感情には、恋愛感情のように誰にも迷惑をかけないようなものもある。夫婦愛や家族愛、動物愛、植物愛なども感情の一種だといってもよいだろう。しかし、度を超えた感情は人の考え方を支配してしまう。何か事が起こるたびに、それに対する感情を抱いてもよいのだが、いつも冷静に第3者的な見方をして進めていかなくてならない。
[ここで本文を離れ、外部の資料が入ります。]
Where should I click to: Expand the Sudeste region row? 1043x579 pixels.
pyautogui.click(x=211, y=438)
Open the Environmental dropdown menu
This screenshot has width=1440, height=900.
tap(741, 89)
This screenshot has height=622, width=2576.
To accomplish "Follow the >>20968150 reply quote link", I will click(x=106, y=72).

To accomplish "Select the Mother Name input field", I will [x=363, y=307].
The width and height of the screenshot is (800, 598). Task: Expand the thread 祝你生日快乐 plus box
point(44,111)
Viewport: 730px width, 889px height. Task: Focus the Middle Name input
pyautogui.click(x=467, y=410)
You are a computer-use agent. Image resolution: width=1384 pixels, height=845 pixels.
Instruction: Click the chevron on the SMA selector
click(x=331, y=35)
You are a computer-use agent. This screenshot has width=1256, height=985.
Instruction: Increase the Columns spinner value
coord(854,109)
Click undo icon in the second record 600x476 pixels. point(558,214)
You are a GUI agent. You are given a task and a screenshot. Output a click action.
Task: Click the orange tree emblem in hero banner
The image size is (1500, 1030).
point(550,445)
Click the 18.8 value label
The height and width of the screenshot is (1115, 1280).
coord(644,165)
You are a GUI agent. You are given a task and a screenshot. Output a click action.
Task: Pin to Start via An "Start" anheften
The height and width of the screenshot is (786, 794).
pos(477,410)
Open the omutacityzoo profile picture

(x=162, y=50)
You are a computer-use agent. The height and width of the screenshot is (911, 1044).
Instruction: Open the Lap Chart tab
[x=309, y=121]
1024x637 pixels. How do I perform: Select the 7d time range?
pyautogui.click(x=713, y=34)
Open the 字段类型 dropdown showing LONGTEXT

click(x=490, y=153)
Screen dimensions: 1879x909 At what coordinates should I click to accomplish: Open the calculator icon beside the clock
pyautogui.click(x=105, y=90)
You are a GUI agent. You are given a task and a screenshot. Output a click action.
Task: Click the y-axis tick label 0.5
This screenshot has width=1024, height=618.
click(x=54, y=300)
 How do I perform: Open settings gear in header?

警官の例でいうなら、若い警官は怒鳴られることが嫌であったなら、教育係の巡査長に『怒鳴らないで教えてください。教えていただければ、ちゃんとします』と言えばよかったかもしれない。あるいは、第3者に相談してもよかったかもしれない。当事者でないので何とも言えないが、相手を殺すこと以外で解決をする手だてについて感情を抜きにして考えなくてはいけなかったことは明らかなんだ。相手が嫌だからその相手を殺してしまうという、あまりに単純な考え方におじいちゃんは恐怖を覚えるね。殺された巡査長に家族があったとしたら、若い巡査の行動が巡査長の家族の運命を大きく変えることになるだろう。逆に、この若い巡査は一生この罪から逃れることはできないし、若い巡査の家族の運命をも大きく変えてしまうことになるかもしれない。感情に支配されない生き方を常に心がけなくてはいけないと思うんだ。
ところでみうちゃん、人はなぜ怒ると思う。
嫌な時、自分の思い通りにいかないときかな?
そうだよね、自分の思いが伝わらなかったり、意地悪なことをされたりしたときに怒るよね。人は怒って相手の行動を支配したり変えようとしたりするんだよ。
国同士がする戦争もよく似ているね、戦争という暴力で相手の国の考え方を変えるんだよ。
人は、感情的に言われても自分の行いを変えようとは思わない。逆に行いを変えるもんかと思ってしまうときもある。
じいじは、みうちゃんのママに怒ったりしないで、冷静にどうしたら忘れないようにできるか、教えるか、相談するか、してほしいと伝えたいだけだよ。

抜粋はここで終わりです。